Ethical Consideration

Permission was obtained from the local government secretariat and head of the communities. The ethical approval for the study was obtained from the State Ethical Review Committee, Oyo state, Nigeria.

Authors’ Contributions

Authors IOA and CA contributed to the conception of the study. IOA, CA and COF designed and developed the study protocol. CA was instrumental in data collection and supervision of research assistants. COF supervised malaria microscopy. HOD supervised stool sample collection and microscopy. CA and IOA undertook the analysis. CA and IOA produced the draft and all authors thereafter reviewed it several times over till the final draft was produced. All authors read and approved the final manuscript.
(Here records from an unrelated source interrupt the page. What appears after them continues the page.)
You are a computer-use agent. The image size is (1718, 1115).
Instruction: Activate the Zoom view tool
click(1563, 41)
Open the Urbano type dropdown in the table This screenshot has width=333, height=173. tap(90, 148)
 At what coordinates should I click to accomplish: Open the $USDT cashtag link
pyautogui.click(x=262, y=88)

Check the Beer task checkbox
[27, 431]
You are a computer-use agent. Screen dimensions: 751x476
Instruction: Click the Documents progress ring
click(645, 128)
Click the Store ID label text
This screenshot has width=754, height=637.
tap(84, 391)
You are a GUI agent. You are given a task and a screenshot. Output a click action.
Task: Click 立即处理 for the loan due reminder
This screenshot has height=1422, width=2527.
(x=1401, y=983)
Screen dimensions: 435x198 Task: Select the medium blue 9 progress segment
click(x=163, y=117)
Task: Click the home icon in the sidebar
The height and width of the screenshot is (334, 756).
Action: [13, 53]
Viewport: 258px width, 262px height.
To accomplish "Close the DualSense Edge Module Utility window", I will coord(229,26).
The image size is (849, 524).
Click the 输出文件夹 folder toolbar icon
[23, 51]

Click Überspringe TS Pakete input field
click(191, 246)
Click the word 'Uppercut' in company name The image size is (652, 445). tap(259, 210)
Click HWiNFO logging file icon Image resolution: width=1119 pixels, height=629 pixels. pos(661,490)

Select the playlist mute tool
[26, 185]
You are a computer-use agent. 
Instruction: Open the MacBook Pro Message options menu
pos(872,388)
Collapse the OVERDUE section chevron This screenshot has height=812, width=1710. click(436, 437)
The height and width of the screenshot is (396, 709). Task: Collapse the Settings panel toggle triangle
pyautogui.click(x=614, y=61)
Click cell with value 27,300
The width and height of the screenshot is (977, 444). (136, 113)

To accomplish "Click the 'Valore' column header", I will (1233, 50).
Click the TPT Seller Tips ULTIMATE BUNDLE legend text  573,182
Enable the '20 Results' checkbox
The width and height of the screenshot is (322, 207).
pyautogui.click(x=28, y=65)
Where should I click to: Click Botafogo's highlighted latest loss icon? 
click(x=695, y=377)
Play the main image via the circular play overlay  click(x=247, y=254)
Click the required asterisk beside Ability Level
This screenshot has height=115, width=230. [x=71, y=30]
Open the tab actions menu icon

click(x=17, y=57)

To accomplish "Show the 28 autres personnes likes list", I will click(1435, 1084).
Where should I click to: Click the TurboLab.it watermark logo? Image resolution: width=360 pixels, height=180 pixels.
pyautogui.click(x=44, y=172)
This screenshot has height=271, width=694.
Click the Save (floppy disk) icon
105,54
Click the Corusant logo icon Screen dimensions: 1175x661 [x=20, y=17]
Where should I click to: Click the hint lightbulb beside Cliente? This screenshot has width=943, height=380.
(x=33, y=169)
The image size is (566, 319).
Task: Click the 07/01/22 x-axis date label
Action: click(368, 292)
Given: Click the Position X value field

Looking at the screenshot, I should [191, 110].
We are grateful to all the children, parents and community heads for their voluntary participation and cooperation in this study. We also wish to acknowledge Mrs. Bolatito Akinyele of the Institute of Advanced Medical Research and Training, College of Medicine, University of Ibadan for reading the malaria parasite slides, also Mr. Bamidele Ajayi of the Microbiology Department, University College Hospital, Ibadan for processing the stool samples for analysis.

This study was supported partly by the Epidemiology and Biostatistics Research unit (EBRU) of the Institute of Advanced Medical Research and Training (IAMRAT), University of Ibadan.

Conflict of Interest Statement

The authors declare that they have no conflict of interests.